Benji Hughes :: The Aquarium Drunkard Interview

benjiWay back in 2008, Benji Hughes released a genuinely weird and supremely pleasurable record called A Love Extreme. It was, in all the best ways, an oddity. Released by New West, primarily known for Americana and alt-country, Hughes’ record was pure pop — crunchy guitars, big drums, monster hooks, his thick, narcotized voice booming. In his review of the record for Esquire, Chuck Klosterman cited Cody Chesnutt, Ryan Adams, Julian Casablancas, Joe Pernice, Leonard Cohen, Jarvis Cocker, Chet Baker, and other seemingly unrelated artists, and here’s the thing: listening to A Love Extreme, his review made perfect sense.

It was the kind of record you shared. Songs like “Tight Tee Shirt” and “I Went With Some Friends to See the Flaming Lips” were too joyful, too effervescent not to. It was also exquisitely sad; songs like “You Stood Me Up” and “Even If” were crushing. Then, Benji disappeared. Okay, he didn’t really. He showed up on records by Jeff Bridges, Meshell Ndegeocello, Eleni Mandell, and Alice Cooper. But as social media rose to prominence, and artists began to telegraph their every move, Benji seemed to vanish into cult record obscurity.

“I do need to work on my social media,” Hughes chuckles over the phone, discussing Songs in the Key of Animals, his new record and debut for beloved indie institution Merge Records. A reworked version of one of three records Hughes uploaded to his website in December 2014, the album is a low key winner. “I spent a few months going back in on that record, really dialing it in more,” Hughes says.

“I love having time to look back at things…that’s why I’ve made four records over the last couple years,” Hughes says of the long wait between albums. “It seems like a long time to go between records, but I like to spend time and have different tracks to work on, different vibes, so you don’t just get bogged down on one thing. You can step away from something for a few months and come back with a really fresh perspective.”

Songs in the Key of Animals isn’t as sprawling as A Love Extreme, a concise 12-song set split between a funky side A and a gently grooving side B. “I really wanted it to reflect the two sides of a vinyl record,” Hughes says. But he’s sacrificed none of his charm for the sake of streamlining. The record is wonderfully strange, finding Hughes rhapsodizing with a chorus of lady singers about shoes, crooning over bloodcurdling screams and synth pop on “Shark Attack,” and shaking ass on “Sugartree.” And he’s still tender, too: “Fall Me In Love” ought to wind up a wedding DJ standard, and the instrumental “Song For Nancy” evokes an acute wistfulness, tearjerking without a single word.

“I wanted to make a record that I wanted to hear,” Hughes says. “Some of those songs, you can hear the fun coming out of them. It was a really good time.”
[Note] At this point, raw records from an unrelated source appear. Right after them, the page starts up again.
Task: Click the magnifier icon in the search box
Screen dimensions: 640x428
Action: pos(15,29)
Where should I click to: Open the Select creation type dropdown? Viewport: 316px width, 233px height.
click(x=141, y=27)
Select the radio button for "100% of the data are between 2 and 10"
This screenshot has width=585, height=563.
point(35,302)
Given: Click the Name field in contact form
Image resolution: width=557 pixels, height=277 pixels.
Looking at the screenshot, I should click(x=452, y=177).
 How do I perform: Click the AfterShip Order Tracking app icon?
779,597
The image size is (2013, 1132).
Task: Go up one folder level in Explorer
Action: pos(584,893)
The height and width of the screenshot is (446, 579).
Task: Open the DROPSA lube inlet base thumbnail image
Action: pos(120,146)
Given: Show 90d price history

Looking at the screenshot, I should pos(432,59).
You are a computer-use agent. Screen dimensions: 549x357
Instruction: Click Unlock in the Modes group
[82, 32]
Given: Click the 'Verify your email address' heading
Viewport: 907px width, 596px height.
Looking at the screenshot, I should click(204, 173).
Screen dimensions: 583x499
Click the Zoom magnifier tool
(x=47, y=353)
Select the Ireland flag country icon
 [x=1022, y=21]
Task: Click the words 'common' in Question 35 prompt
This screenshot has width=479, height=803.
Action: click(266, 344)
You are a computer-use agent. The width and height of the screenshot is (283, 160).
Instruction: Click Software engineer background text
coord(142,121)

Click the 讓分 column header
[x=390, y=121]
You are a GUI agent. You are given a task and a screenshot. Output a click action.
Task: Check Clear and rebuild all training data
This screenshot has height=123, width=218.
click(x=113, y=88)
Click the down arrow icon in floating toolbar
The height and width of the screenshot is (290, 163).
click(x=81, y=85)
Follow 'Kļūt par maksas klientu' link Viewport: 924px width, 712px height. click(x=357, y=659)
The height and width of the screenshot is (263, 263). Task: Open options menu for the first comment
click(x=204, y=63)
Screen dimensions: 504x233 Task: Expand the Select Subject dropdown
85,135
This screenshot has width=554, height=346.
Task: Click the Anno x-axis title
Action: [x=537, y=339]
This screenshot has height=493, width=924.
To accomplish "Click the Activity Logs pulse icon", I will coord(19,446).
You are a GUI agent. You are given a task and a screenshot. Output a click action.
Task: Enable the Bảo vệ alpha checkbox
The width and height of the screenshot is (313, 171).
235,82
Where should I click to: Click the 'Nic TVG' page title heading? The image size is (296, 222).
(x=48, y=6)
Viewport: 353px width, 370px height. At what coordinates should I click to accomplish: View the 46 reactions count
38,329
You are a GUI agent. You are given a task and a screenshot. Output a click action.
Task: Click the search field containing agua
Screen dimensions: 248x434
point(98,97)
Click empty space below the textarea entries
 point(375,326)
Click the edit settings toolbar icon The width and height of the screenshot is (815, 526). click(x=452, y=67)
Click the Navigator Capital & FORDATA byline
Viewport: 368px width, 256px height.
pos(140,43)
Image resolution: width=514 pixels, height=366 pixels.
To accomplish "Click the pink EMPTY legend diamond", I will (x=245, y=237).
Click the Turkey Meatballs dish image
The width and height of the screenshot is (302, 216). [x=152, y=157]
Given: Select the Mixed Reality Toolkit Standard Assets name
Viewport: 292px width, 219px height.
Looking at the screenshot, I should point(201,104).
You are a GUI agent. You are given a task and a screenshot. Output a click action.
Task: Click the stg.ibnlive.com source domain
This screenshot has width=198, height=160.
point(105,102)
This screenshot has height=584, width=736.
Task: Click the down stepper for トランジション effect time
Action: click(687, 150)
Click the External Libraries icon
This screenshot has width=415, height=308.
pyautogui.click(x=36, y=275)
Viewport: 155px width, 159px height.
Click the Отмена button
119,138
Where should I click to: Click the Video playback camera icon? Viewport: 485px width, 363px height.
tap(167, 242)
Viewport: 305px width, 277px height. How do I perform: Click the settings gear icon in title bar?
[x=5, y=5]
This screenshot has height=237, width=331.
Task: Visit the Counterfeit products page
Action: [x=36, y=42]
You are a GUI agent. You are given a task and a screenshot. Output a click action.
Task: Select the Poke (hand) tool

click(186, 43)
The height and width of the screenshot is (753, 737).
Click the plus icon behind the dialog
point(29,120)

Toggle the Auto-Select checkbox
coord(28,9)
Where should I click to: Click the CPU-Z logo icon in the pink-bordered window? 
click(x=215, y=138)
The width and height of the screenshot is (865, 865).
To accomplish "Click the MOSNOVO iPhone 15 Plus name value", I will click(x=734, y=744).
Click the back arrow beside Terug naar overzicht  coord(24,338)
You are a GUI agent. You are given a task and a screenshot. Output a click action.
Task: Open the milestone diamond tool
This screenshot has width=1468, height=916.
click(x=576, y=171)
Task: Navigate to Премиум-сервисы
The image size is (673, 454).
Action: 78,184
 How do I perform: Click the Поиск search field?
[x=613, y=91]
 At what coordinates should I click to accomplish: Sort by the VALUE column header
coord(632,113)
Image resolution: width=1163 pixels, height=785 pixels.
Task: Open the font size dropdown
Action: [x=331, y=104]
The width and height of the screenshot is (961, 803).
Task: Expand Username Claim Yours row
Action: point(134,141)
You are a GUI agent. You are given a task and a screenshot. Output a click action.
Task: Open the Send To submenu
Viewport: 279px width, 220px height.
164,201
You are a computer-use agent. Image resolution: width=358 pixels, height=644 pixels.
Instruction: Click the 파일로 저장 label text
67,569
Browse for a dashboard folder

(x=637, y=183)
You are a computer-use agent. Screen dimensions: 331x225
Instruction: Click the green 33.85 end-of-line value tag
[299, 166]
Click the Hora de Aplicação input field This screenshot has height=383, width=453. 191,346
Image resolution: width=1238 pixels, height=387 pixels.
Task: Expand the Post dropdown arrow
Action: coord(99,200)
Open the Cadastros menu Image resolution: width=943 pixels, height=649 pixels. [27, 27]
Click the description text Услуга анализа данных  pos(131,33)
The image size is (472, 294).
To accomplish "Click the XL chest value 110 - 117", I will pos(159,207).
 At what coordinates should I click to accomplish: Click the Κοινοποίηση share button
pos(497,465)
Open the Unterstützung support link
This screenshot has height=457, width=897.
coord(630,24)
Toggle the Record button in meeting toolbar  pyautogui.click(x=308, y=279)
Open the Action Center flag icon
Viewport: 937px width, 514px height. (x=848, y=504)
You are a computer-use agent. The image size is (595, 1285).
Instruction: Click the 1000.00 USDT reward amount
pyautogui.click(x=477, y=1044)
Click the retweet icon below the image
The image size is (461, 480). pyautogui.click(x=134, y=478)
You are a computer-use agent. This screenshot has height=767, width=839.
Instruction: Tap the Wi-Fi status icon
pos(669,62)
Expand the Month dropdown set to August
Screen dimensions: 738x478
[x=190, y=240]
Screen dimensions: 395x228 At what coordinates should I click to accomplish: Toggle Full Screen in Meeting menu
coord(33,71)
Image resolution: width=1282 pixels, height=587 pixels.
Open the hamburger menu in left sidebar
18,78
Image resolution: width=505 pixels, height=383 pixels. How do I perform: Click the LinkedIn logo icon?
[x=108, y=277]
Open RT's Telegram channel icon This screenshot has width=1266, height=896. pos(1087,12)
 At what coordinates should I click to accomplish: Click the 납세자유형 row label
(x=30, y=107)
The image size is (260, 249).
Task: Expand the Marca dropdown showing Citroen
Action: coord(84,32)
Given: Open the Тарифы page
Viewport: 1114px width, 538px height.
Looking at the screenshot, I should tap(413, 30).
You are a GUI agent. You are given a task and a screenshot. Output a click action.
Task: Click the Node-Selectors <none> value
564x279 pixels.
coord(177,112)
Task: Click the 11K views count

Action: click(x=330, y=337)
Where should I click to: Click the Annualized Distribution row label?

Performed mostly by Hughes himself, save for backing singers and helping hands from Ndegeocello, Keefus Ciancia, and a few other pals, the record doesn’t sound like the work of a sterile one-man-band. It’s loose and swings, feels genuinely funky.

“My approach isn’t intellectualized,” Hughes says. “I just attempt to make things sound as cool as possible to me. Vibey. I like to fuss over things and make them sound sweet, but [ultimately] it’s about how it feels and sounds…You can get your drum machine out and get it dead on, play it perfect with a metronome, but you know what it’s going to sound like? It’s gonna sound like a metronome. Who dances to a metronome?”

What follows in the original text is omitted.